Conflict-of-interest statement: All authors declare no conflicts of interest.
Data sharing statement: The full data underlying this article cannot be shared publicly due to privacy of the individuals that participated in the study. The de-identified data will be shared on reasonable request to the corresponding authors.
STROBE statement: Authors have read the STROBE Statement-checklist of items, and the manuscript was prepared and revised according to the STROBE Statement-checklist of items.

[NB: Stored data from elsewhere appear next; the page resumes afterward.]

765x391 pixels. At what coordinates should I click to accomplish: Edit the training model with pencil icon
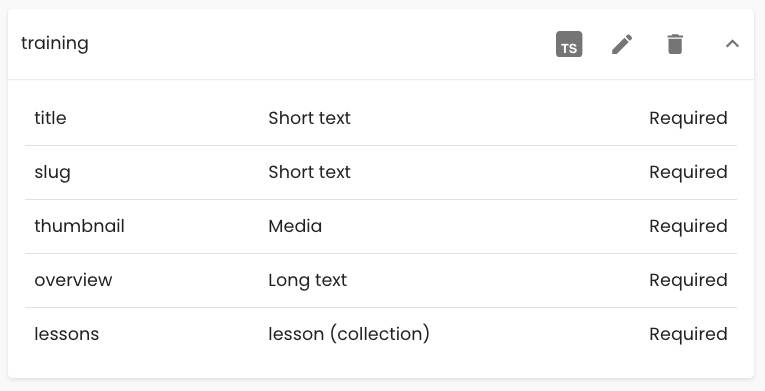pyautogui.click(x=622, y=44)
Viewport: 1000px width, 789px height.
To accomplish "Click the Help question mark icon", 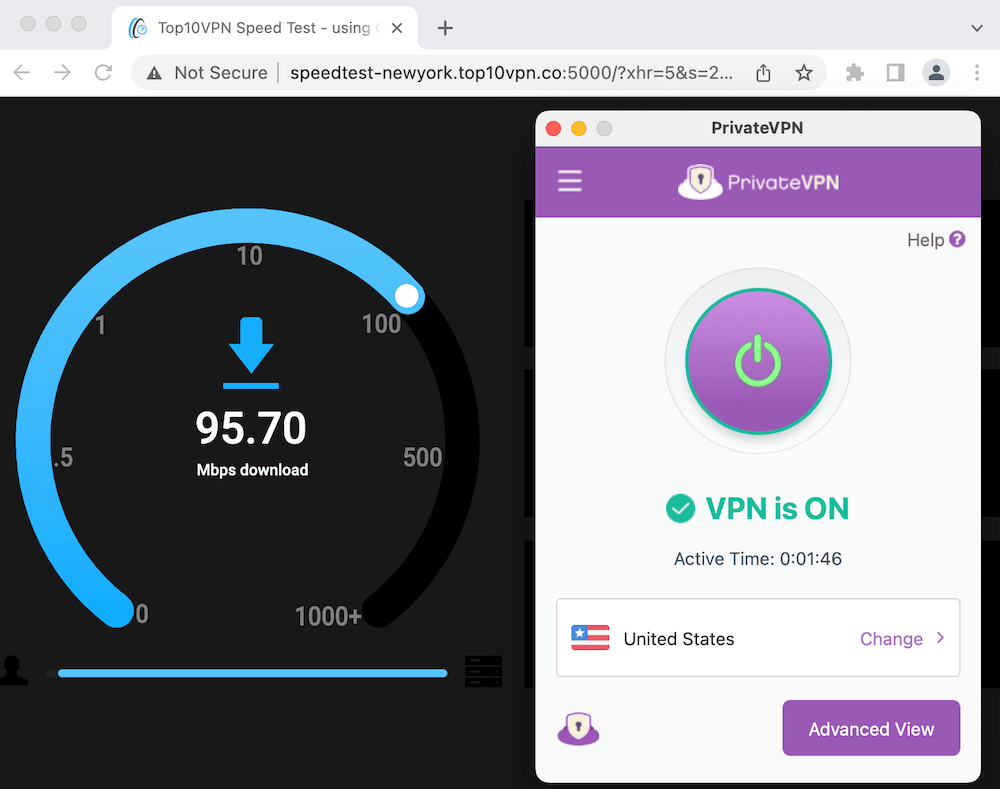I will 957,240.
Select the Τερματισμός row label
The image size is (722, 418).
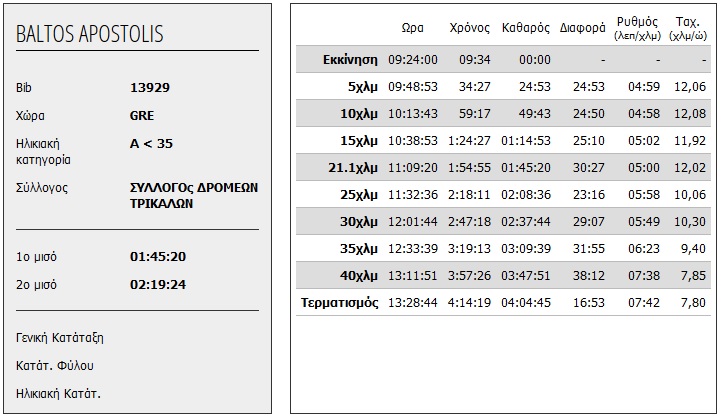click(x=339, y=302)

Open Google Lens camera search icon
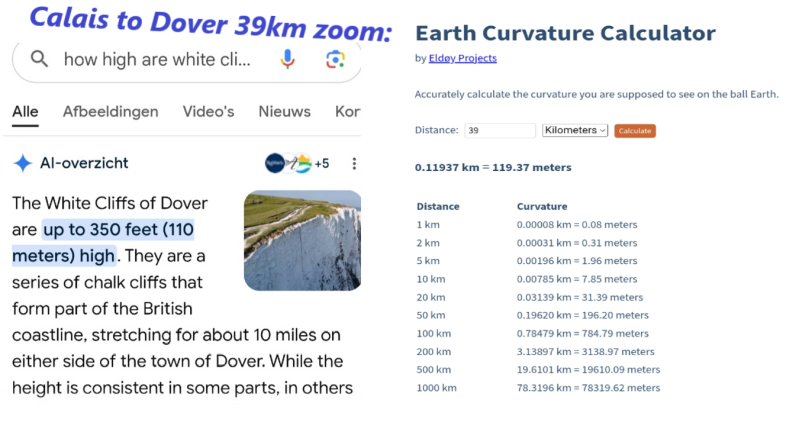pos(335,59)
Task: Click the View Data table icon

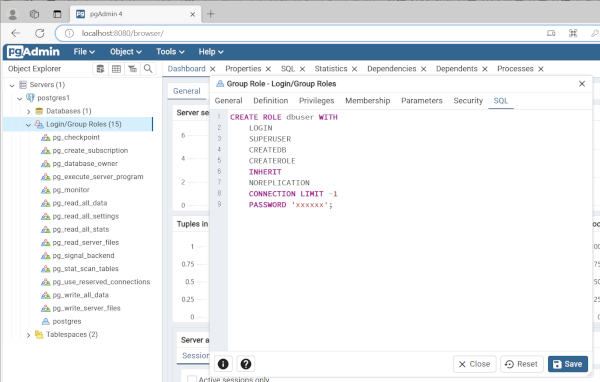Action: click(116, 69)
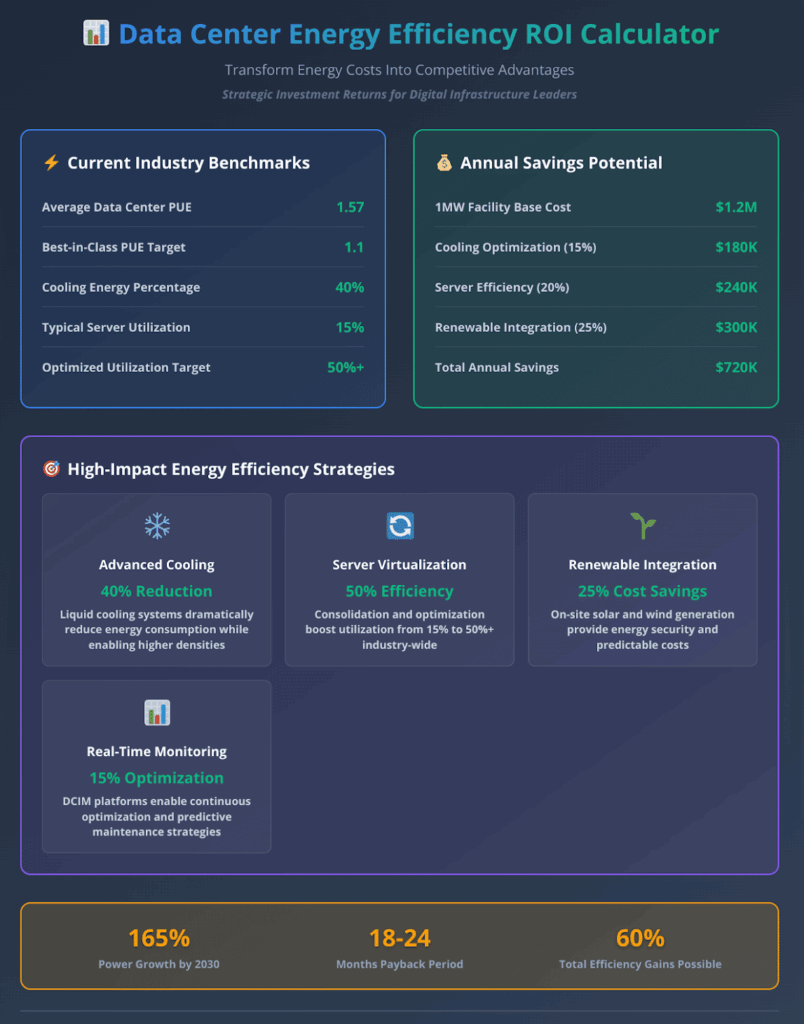
Task: Click the 25% Cost Savings heading
Action: coord(642,591)
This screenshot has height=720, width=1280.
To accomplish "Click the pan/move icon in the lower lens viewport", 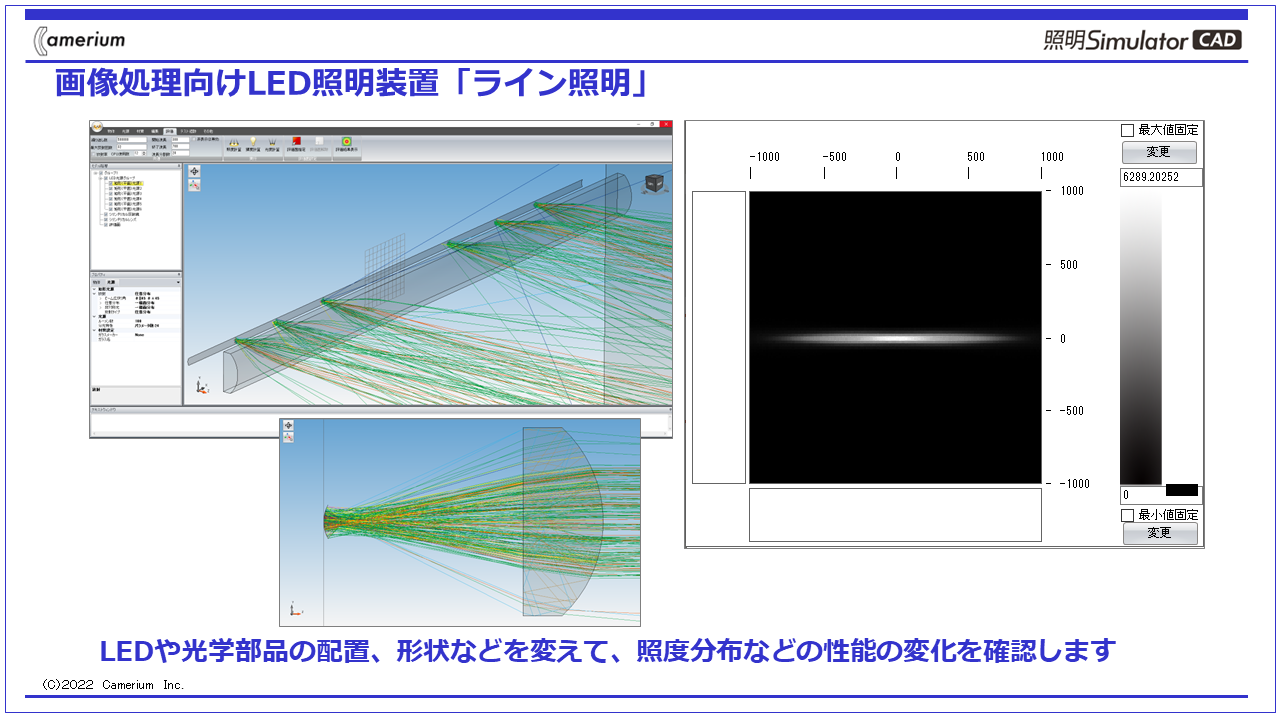I will click(x=288, y=425).
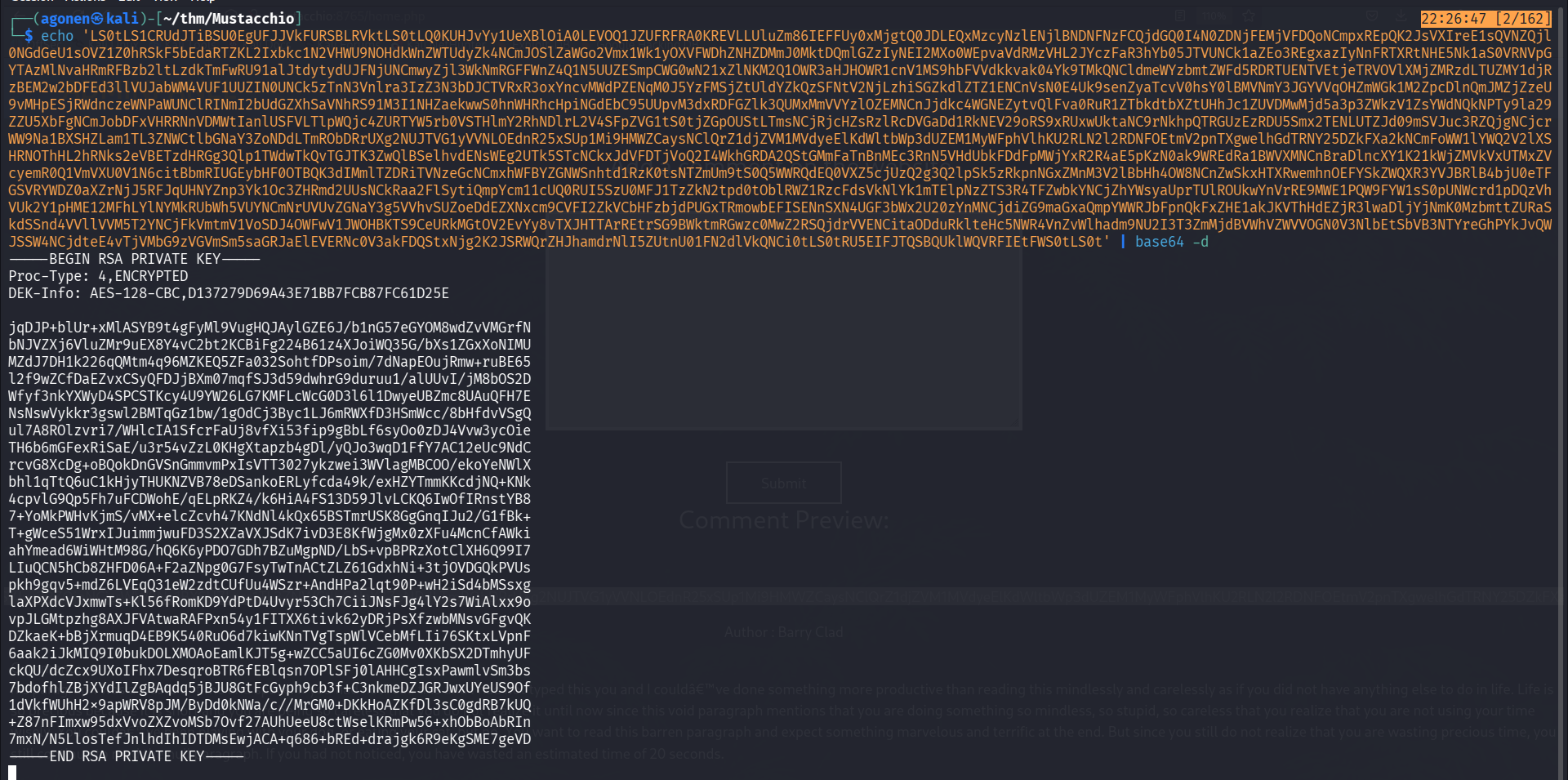Screen dimensions: 1568x780
Task: Click the [2/162] history counter
Action: click(1524, 18)
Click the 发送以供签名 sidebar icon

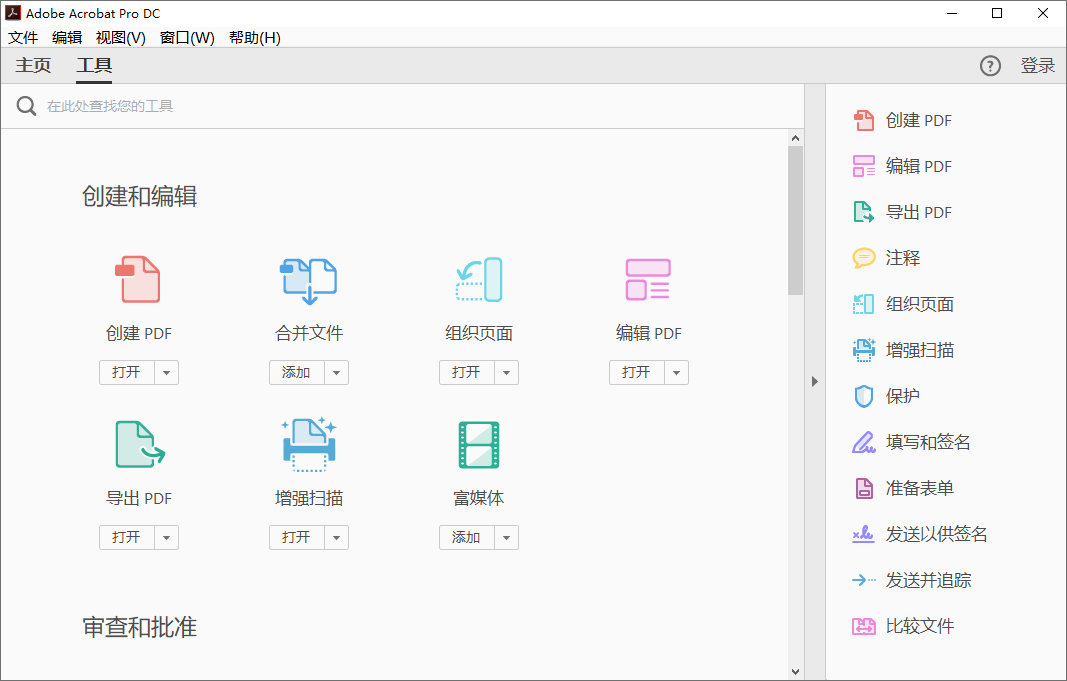(862, 534)
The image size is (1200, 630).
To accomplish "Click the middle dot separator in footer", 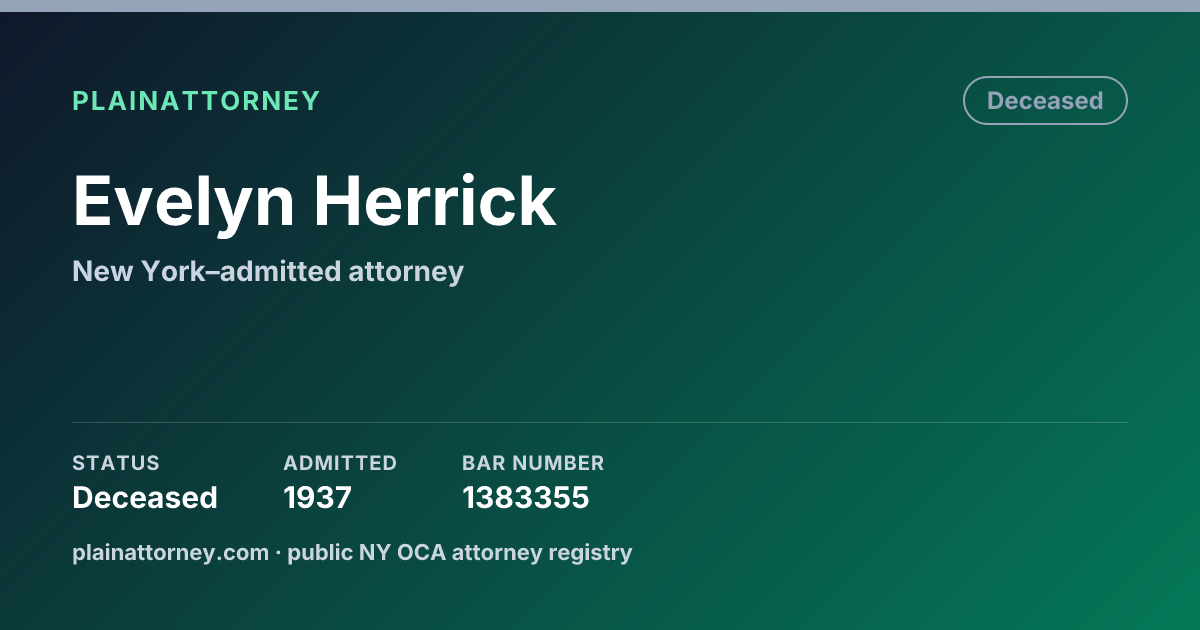I will [x=278, y=553].
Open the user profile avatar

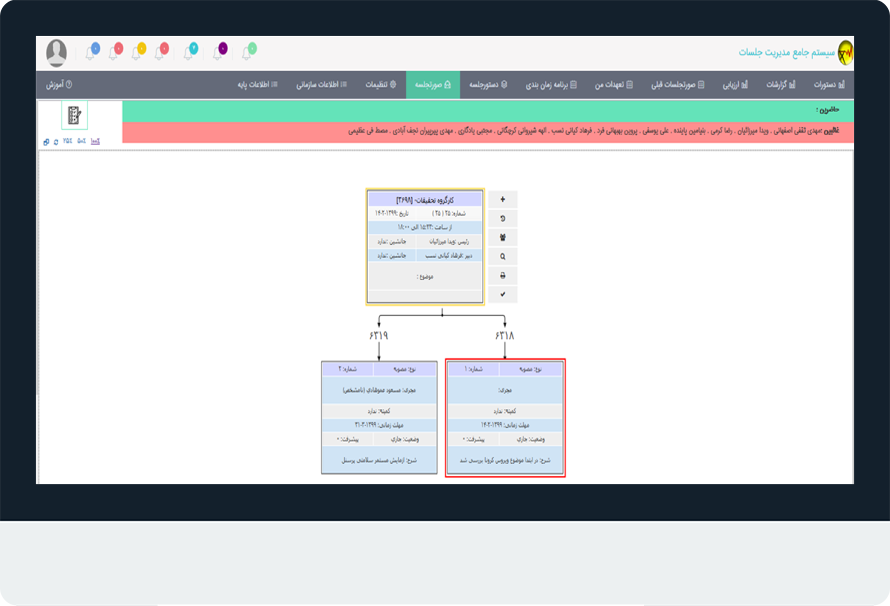coord(57,53)
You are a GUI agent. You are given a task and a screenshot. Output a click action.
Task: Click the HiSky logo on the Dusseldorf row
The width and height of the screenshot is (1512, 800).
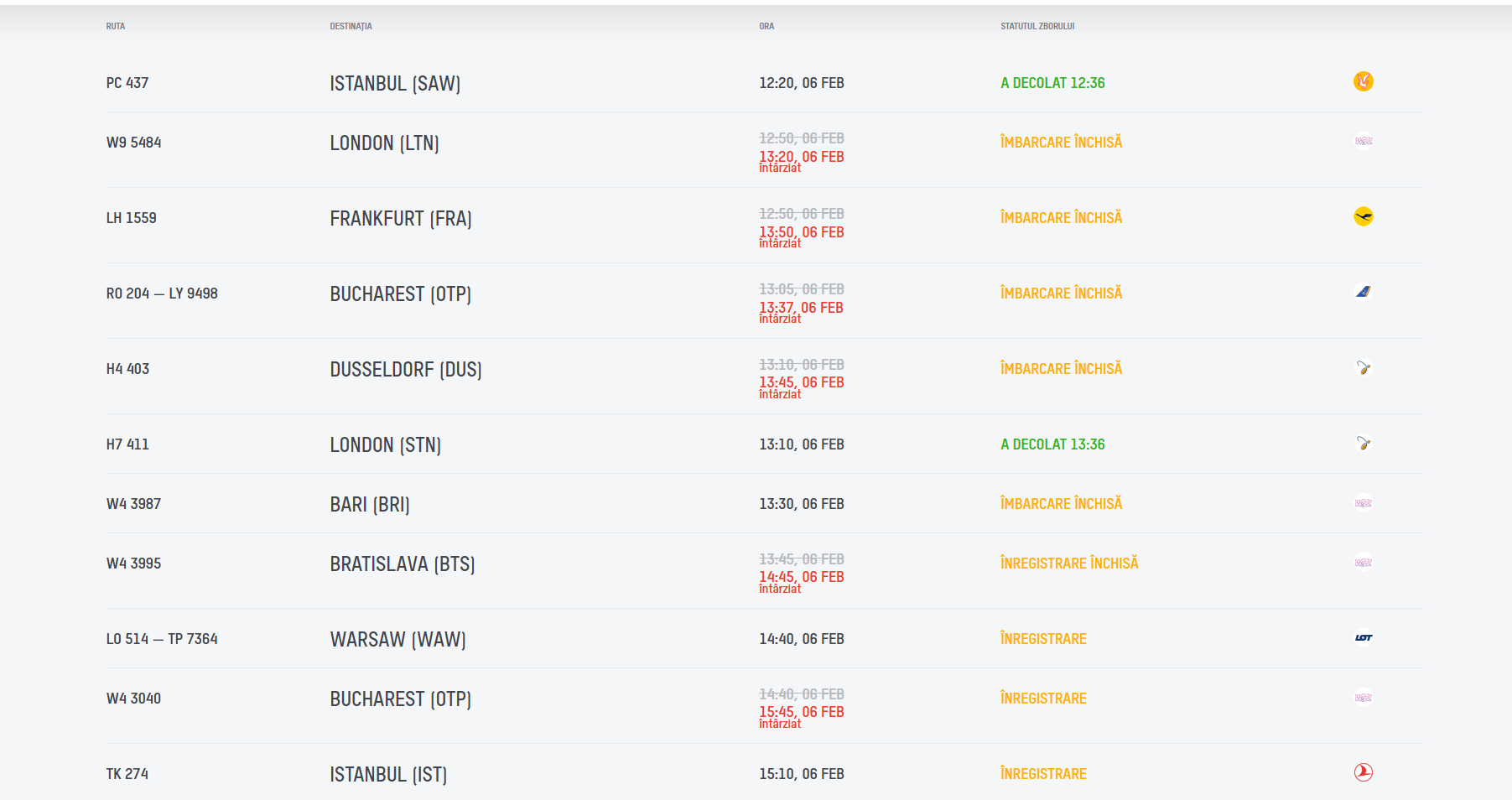(x=1363, y=367)
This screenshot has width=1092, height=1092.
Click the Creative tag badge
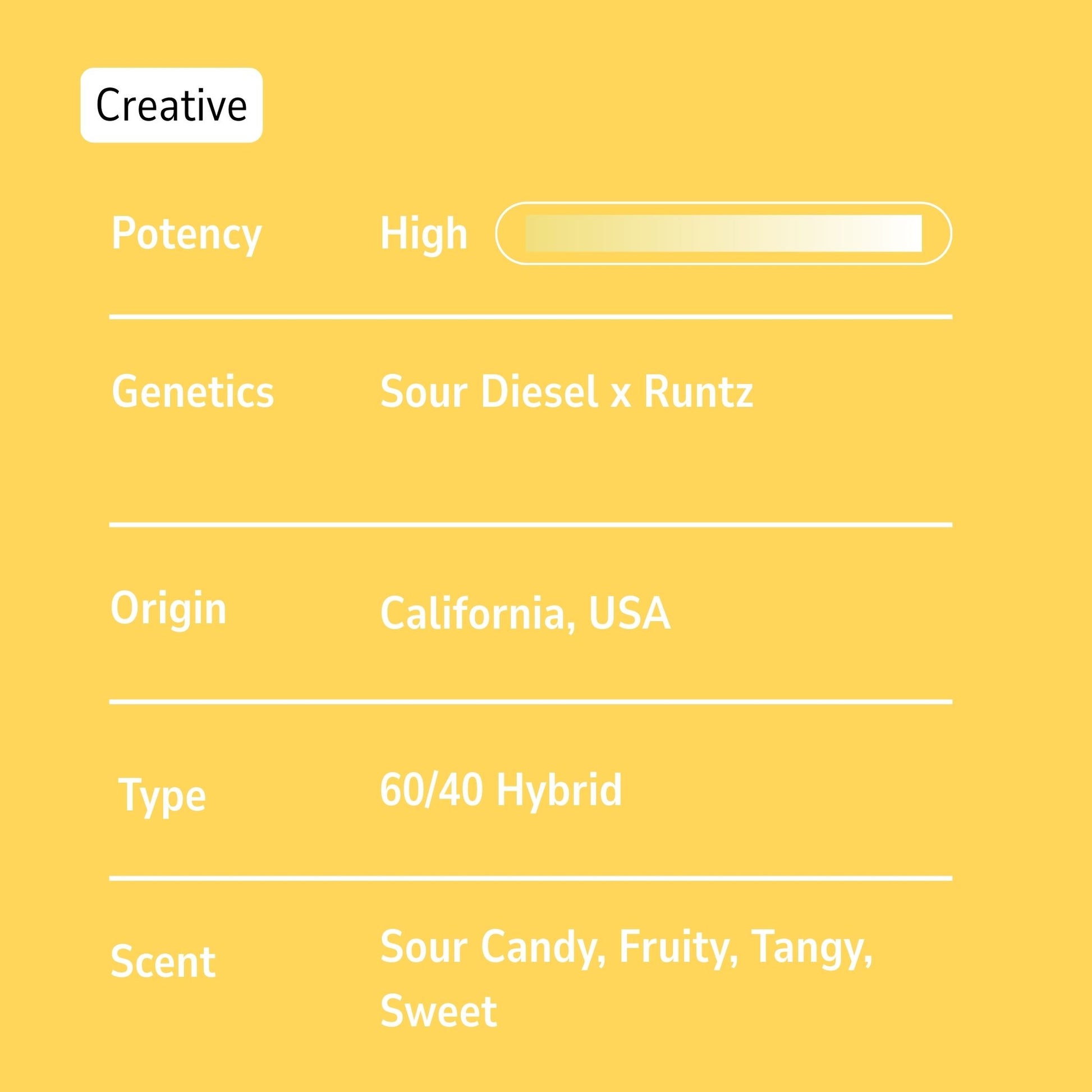pyautogui.click(x=171, y=105)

Open-Access: This article is an open-access article that was selected by an in-house editor and fully peer-reviewed by external reviewers. It is distributed in accordance with the Creative Commons Attribution NonCommercial (CC BY-NC 4.0) license, which permits others to distribute, remix, adapt, build upon this work non-commercially, and license their derivative works on different terms, provided the original work is properly cited and the use is non-commercial. See: https://creativecommons.org/Licenses/by-nc/4.0/
Corresponding author: Samuel J S Rubin, PhD, Postdoctoral Fellow, Division of Gastroenterology and Hepatology, Department of Medicine, Stanford University School of Medicine, Alway Building, Room M211, 300 Pasteur Drive, Stanford, CA 94305, United States. yrubin@stanford.edu
Received: May 28, 2021 Peer-review started: June 1, 2021 First decision: July 14, 2021 Revised: July 19, 2021 Accepted: January 11, 2022 Article in press: January 11, 2022 Published online: February 26, 2022 Processing time: 270 Days and 16.6 Hours
ARTICLE HIGHLIGHTS
Research background
Colitis and diarrhea are immune-related adverse events associated with immune checkpoint inhibitor (ICI) therapy.
Research motivation
The risk of inflammatory bowel disease (IBD) exacerbation following ICI treatment of malignancy in these patients is poorly understood.
Research objectives
We aimed to understand clinical characteristics of IBD patients treated with ICIs for malignancy and their clinical outcomes.
Research methods
We conducted a retrospective cohort study of all IBD patients treated with ICIs for malignancy and Stanford Healthcare.
Research results
The prevalence of IBD exacerbation amongst patients treated with ICI therapy for malignancy was 36.8%. Individuals with exacerbation of pre-existing IBD had more gastrointestinal-related hospitalizations.
Research conclusions
IBD exacerbation amongst patients treated with ICIs for malignancy was higher than reported rates of colitis and diarrhea in the general population treated with ICIs for malignancy.
Research perspectives
IBD patients are vulnerable to disease exacerbation when treated with ICIs for malignancy, and close monitoring should be implemented. Further studies will aim to better understand what factors modulate risk of IBD exacerbation in patients following ICI administration.